Podobny rytuał, tyle, że w stosunku do enigmatycznych katarskich inwestorów, inicjuje nasza prasa. - Czy wpłacone zostaną pieniądze z tytułu kolejnej wpłaty na zakup stoczni w Gdyni i Szczecinie? - pyta niczym sułtan dzisiejsza "Gazeta Wyborcza".
A wiceminister skarbu Zdzisław Gawlik, dworską ogładą powodowany, elegancko odpowiada: "Nie mam informacji, żeby pieniądze miały nie wpłynąć. Ale nie mam też takich, które zapewniałyby, ze pieniądze wpłyną."

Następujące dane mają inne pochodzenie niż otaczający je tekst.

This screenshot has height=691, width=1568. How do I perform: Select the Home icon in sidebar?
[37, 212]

To się nazywa asekuracja. Pan minister idzie w ślady Gombrowicza i jego słynnej frazy: "Nie jestem ja na tyle szalonym, żebym w Dzisiejszych Czasach co mniemał albo i nie mniemał".

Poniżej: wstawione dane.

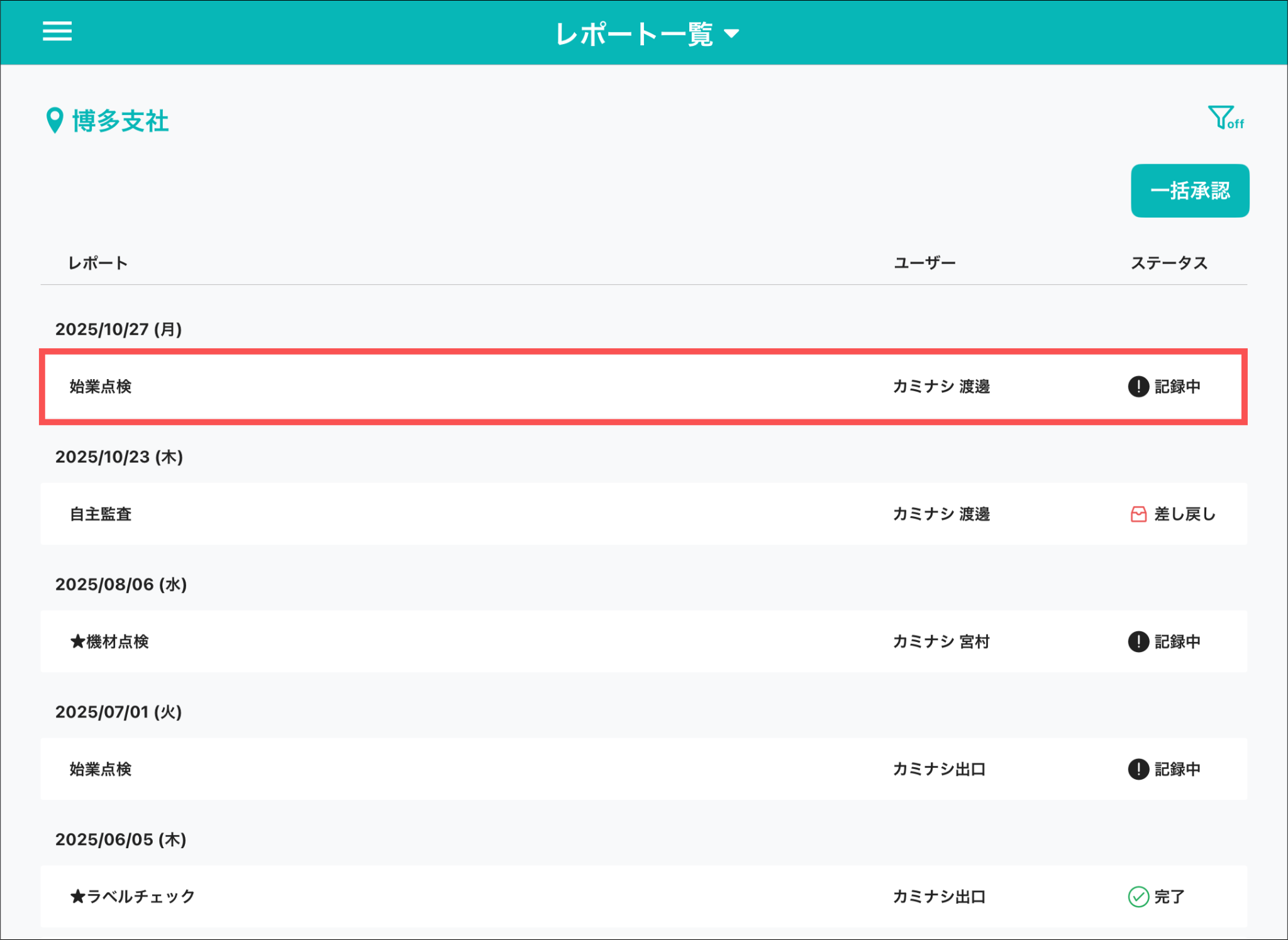The width and height of the screenshot is (1288, 940).
Task: Click the 博多支社 location pin icon
Action: [55, 120]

Gombrowicz się kłania Donaldowi Tuskowi, a my dziś będziemy emocjonować się tym, czy kochane pieniążki wpłyną. Niezależnie jednak od tego, czy katarscy inwestorzy okażą się słowni, nie zmieni to zapewne - mającego, dodajmy, podstawy - sceptycyzmu Piotr Zaremby, który w komentarzu na łamach dzisiejszego "Dziennika" pisze tak: "Czekanie na wpłatę tajemniczego katarskiego inwestora mającego uratować polskie stocznie pokazuje groteskowy wymiar tej operacji. Bo wszystko w tej transakcji było od początku trochę dziwne, niejasne, niedopowiedziane."

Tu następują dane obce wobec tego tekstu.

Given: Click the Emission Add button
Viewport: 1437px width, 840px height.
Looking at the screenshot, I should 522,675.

Zaremba proponuje , żeby cały skomplikowany problem tajemniczych układów z Katarem po prostu odtajnić: "Ja bym wolał posłuchać prowadzonej serio, przy wsparciu ekspertów, dyskusji rządu z opozycją, bo w tej akurat sprawie wszyscy ograniczają się do ogólnikowych haseł".